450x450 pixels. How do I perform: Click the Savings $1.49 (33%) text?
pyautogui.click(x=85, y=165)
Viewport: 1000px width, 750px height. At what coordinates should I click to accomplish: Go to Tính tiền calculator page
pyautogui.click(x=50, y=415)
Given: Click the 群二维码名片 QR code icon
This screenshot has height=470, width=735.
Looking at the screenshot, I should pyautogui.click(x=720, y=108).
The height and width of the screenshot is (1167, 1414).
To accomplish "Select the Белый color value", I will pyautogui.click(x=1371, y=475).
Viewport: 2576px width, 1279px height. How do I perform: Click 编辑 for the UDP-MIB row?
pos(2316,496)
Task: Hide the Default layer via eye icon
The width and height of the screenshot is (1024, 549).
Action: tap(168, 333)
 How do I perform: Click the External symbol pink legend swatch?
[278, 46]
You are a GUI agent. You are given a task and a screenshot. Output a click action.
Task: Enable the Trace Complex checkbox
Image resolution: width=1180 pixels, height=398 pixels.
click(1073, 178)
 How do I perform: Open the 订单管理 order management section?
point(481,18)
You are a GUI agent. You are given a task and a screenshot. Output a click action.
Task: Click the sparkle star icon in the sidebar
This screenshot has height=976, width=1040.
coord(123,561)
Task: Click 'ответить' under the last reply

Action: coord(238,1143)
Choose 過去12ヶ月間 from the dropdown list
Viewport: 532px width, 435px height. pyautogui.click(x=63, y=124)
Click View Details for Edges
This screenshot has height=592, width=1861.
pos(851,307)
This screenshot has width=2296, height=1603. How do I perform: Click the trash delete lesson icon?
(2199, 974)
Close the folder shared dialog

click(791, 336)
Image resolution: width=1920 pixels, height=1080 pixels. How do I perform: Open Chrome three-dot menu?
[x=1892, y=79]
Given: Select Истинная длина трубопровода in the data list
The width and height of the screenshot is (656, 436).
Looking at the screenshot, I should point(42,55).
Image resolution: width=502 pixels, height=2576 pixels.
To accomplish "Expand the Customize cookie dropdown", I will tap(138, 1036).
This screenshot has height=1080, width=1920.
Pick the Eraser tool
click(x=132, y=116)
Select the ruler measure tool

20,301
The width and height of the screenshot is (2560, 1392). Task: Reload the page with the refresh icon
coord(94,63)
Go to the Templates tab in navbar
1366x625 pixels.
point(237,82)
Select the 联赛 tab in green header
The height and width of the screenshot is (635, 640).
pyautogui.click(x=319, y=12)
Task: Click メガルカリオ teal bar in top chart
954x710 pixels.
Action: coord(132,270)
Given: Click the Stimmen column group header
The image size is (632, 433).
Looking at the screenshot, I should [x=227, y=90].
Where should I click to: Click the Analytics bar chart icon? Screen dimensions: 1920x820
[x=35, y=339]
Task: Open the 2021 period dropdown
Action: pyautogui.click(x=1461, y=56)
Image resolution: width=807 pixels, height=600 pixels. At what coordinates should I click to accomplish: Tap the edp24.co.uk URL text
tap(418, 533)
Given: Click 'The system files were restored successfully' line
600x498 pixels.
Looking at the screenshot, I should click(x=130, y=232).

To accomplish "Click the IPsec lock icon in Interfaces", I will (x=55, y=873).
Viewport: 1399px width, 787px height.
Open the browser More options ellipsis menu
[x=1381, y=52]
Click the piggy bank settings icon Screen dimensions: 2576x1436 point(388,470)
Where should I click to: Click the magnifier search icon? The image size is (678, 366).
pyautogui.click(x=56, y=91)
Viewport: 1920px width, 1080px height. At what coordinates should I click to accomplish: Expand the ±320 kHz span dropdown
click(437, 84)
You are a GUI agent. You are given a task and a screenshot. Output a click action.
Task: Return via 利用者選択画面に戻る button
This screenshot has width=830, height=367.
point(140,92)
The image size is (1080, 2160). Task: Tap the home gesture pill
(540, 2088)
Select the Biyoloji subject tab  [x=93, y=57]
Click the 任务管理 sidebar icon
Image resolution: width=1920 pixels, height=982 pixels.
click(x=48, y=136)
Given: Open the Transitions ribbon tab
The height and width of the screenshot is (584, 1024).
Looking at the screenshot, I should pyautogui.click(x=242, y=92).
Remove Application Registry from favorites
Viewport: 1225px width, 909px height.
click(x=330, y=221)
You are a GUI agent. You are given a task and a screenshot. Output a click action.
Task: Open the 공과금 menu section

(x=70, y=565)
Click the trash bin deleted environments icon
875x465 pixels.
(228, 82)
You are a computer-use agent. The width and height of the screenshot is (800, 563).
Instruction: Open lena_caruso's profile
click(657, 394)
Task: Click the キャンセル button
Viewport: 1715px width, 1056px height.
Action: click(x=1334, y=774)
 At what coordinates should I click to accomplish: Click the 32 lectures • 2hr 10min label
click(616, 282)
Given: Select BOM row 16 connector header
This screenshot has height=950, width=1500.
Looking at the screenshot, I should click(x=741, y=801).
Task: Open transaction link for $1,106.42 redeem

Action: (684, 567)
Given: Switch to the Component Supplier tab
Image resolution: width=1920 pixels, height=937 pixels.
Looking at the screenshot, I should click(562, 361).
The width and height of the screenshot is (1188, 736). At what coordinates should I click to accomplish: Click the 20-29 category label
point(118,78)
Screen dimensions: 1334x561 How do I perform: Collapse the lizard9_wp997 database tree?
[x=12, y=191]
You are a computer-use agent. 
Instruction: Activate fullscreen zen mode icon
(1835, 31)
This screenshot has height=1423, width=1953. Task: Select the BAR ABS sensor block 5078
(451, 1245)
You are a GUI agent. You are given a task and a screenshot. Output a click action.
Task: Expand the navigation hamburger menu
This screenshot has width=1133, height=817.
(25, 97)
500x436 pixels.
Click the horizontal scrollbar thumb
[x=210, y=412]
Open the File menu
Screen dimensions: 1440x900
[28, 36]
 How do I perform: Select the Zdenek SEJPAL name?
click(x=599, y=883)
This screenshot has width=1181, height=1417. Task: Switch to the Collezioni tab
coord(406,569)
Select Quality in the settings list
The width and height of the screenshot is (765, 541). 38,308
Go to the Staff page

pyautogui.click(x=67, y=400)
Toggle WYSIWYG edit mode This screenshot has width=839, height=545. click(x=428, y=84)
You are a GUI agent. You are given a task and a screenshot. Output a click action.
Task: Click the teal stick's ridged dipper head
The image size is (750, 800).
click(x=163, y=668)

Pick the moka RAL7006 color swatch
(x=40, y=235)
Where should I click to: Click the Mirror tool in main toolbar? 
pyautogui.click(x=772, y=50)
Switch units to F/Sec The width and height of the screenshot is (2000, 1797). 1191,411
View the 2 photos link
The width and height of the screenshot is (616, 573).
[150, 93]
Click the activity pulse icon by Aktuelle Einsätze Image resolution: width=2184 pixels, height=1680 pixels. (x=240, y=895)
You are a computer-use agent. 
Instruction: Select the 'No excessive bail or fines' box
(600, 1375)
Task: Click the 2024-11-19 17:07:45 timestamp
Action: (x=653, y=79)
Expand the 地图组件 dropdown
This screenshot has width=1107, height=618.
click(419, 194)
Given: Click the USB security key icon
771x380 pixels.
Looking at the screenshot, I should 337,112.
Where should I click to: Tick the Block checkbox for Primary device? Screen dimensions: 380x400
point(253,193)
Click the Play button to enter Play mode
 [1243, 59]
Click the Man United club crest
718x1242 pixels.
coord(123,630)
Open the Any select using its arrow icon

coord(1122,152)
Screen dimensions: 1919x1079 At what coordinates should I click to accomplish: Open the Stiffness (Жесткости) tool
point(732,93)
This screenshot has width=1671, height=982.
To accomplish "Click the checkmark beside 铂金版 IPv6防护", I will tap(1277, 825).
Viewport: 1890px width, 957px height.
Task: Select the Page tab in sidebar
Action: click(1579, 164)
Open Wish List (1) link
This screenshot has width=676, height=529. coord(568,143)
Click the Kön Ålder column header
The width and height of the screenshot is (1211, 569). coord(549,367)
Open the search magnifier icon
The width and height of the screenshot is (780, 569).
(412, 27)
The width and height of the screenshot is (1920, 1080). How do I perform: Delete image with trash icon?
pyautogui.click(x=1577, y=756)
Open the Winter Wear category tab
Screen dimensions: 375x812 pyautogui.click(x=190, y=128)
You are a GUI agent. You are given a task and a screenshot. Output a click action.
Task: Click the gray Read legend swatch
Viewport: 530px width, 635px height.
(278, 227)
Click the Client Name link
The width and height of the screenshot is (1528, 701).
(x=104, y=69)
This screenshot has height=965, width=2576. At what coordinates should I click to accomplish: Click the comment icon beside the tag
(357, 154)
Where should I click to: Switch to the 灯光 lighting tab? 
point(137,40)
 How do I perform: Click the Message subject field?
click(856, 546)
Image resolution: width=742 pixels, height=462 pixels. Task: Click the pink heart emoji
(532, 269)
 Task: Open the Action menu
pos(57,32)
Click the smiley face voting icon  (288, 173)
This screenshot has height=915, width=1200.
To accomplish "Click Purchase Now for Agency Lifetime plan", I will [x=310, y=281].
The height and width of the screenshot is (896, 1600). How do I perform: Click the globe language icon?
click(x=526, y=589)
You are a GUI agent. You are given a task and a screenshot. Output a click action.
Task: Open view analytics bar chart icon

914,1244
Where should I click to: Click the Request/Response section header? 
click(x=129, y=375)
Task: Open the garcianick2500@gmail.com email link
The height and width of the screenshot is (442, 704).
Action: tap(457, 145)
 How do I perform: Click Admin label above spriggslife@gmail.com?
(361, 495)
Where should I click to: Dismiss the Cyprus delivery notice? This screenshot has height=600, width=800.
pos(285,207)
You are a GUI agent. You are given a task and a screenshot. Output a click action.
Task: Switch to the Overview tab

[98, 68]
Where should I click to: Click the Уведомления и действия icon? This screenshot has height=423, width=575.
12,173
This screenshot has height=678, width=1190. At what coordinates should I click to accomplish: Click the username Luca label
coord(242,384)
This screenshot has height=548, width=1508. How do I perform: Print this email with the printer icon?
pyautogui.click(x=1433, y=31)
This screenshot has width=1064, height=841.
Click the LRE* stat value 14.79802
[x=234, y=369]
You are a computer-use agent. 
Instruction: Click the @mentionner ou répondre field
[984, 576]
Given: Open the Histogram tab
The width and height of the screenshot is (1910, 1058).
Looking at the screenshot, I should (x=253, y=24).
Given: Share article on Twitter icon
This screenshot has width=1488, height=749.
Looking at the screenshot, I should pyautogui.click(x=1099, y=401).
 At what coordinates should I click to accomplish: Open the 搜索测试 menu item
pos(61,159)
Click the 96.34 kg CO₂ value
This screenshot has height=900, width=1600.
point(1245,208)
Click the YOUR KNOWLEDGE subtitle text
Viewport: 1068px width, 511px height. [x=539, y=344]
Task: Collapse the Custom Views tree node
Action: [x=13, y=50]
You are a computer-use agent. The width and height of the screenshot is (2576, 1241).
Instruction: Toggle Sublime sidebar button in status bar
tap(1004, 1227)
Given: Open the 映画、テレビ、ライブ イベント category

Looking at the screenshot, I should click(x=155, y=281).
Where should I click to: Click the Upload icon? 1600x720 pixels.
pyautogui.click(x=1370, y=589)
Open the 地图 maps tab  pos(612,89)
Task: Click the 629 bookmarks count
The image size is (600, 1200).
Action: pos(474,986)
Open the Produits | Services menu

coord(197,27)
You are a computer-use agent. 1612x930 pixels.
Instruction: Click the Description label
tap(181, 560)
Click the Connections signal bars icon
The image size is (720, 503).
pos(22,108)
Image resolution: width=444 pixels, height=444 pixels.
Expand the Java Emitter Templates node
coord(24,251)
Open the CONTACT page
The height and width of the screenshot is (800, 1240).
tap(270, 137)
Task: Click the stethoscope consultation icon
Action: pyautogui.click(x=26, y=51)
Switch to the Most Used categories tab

______

Count the lines in the entries above that contain the string "pink", with case counting, and give only the number.

2